Many customers rely on the TTC to travel to their destinations safely and promptly. Customer dissatisfaction could lead to massive repercussions for the TTC including decreased ridership, loyalty and profitability. With this understanding, it’s important to know how long delays are when they occur so that patrons can plan accordingly.

Our machine learning model can predict with low error the min delay for a TTC bus given the route, day, location, incident, and direction. Predicting the min delay gave us a Root Mean Square Error (RMSE) of ~1.4 minutes.

Background

We chose TTC data as wanted something with real-world application. TTC provides a wealth of data on a range of things from busses to subways to streetcars. While we needed to do some preprocessing and data cleaning, we felt the data was large enough and useful enough for our purposes.

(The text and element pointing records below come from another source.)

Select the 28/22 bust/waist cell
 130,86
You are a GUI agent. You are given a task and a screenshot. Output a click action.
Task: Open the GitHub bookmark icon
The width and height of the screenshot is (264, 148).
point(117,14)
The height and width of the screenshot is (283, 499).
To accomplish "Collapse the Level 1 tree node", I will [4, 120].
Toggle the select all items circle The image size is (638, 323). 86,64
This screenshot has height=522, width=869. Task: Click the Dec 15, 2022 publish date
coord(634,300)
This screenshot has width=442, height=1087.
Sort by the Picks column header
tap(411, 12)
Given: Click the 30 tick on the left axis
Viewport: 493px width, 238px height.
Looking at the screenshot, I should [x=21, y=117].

map of toronto with streetcar routes highlighted

Data Exploration

To start this project, we first needed to get to know the data better, so I created some charts to take a look at it in different ways.

bar chart of delay times by route

Leslie-Barnes station has the second highest number of delays, and the longest in delay time by a wide margin!

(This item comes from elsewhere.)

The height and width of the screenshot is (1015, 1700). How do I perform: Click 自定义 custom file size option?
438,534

bar chart of delay times for Leslie-Barnes station

We can also see the time of day when most delays occur.

chart of delay times by time of day

Model

The regressor was a built as a decision tree using SciKit. We needed a regressor, as we were trying to predict a numerical value.

To use this regressor, I first had to convert our categorical data into numerical, so I implemented one-hot encoding. Our model was able to get a much more reasonable RMSE of ~1.4 min. To check for fit, we found the difference between the RMSE of the training and testing set. Since this difference was less than 1, we could be sure we were not overfitting or underfitting. Below is a visualization of the decision tree.

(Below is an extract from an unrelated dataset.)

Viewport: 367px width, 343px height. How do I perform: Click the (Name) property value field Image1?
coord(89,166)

decision tree of our model

Errors

Here is a visualizations of the model's error rate. The more yellow dots you see, the greater the error!

decision tree of our model

Baseline Comparison

For a baseline, I simply calculated the average delay time based on the type of delay incident. The baseline had a RMSE of ~20min so the model was overall an improvement.

baseline performance chart comparison to our model

Contributions

I constructed the both the Simple Decision Tree regression model using SciKit, as well as the Gradient Boosted regression model using CatBoost. I also tested them for fit and compared their accuracies. As well, I conducted a lot of the early data exploration (building all the charts featured here), and designed the slide deck.